Uber and Lyft Threaten to Shut Down Operation in California… but Not just Yet

Uber and Lyft get reprieve from court, won't shut down in ...

After a new controversial law altering the classification of workers in California was signed by Governor Gavin Newsom late last year, rideshare companies have threatened to shut down operations in the state. However, a new court ruling may have halted those plans.

To get the full picture, we need to step back almost a year to September 18th, 2019, when Californians were still allowed outside, where, according to ABC7, Gov. Newsom “signed sweeping labor legislation that aims to give wage and benefit protections to rideshare drivers at companies like Uber and Lyft and to workers across other industries.”

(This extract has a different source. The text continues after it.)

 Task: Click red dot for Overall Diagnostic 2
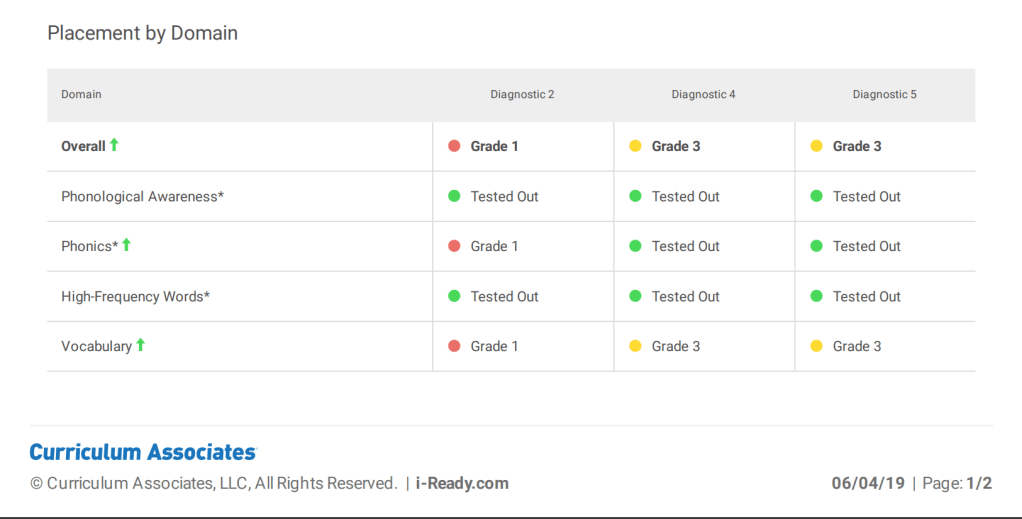[454, 146]
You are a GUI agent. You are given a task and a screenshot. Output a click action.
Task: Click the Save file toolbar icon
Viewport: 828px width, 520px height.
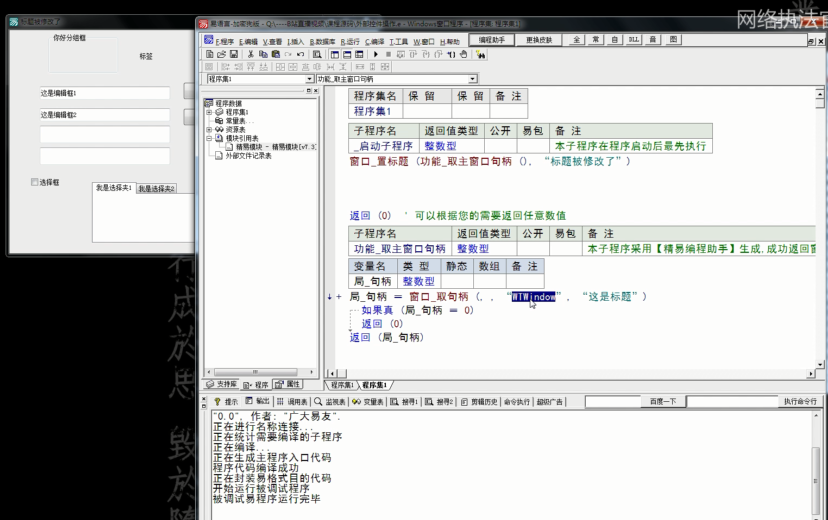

The bill makes it harder for companies to classify employees as contractors, a designation given to drivers and deliverymen of popular ridesharing and food delivery apps such as Uber, Lyft, and Grubhub. Drivers would be entitled to California’s minimum wage, which currently sits at $13 an hour and is slated to rise to $15 in the coming years, and would have access to workers compensation.

At the time, Newsom was also pushing to unionize ride-sharers so they could collectively bargain with employers.

Nationally, gig workers were considered independent contractors; employers were not responsible for any set minimum salary or benefits. California was the first in the nation to expand the classification of what an employee is. The vast majority of Uber drivers drive part time, working an average of 3-months and averaging 17-hours per week, according to the Economic Policy Institute. The majority of drivers drive less than 10 hours per week.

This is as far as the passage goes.